Connecting it to your audio system is as easy as plugging it into the 3.5mm connector. The Sony MDR-7506 is more compact than many over-ear wired headphones (aside from that heavy coiled cable, of course) thanks to its foldable design and slim appearance, but Bluetooth has made wired headphones less appealing to bring along on the move. In case you’re planning on using the MDR-7506 at a fixed location, it comes with an ¼ inch adapter that you may plug into your (also stationary) headphone amplifier, mixer, audio interface, professional camera, synthesizer, or any of your other connected audio devices.


It’s pretty comfortable to wear these headphones. The ear cups are big enough to match most people’s ears. The headphones don’t press too hard on your head either, so you won’t feel uncomfortable while listening for long periods. Covering the ear holes is a fake leather that feels soft but was made very cheaply. In contrast, the Sony MDR-MV1’s soft padding makes them more comfortable.


Overall, the Sony MDR-7506 is still a great pair of over-ear headphones with a frequency curve that looks like it was made in a studio. It feels strong where it matters, and the sound is a good reflection of what you feed it. Because of how it fits, it might not be the best for people who wear glasses. But for people who don’t wear glasses, it’s surprisingly easy to use for long periods. The MDR-7506 is slim, which makes it easy to wear. The folding form also makes it simple to store when not in use.

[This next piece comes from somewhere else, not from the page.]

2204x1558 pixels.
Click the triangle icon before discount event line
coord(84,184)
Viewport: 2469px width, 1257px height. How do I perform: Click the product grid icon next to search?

Why You Should Read Reviews Before Buying

While finding a perfect set of studio monitors (or any other devices for that matter) can be a bit of a headache, you need to explore more on your options rather than settling down on the first thing that you see. As smart buyers, we know how important it is to do research on a product and think about its pros and cons before we buy it. With that, it’s great that the internet gives us access to so much information that we can learn everything we need to know about a piece of equipment before we decide to buy it. So, there should be no excuses on your part as a smart buyer.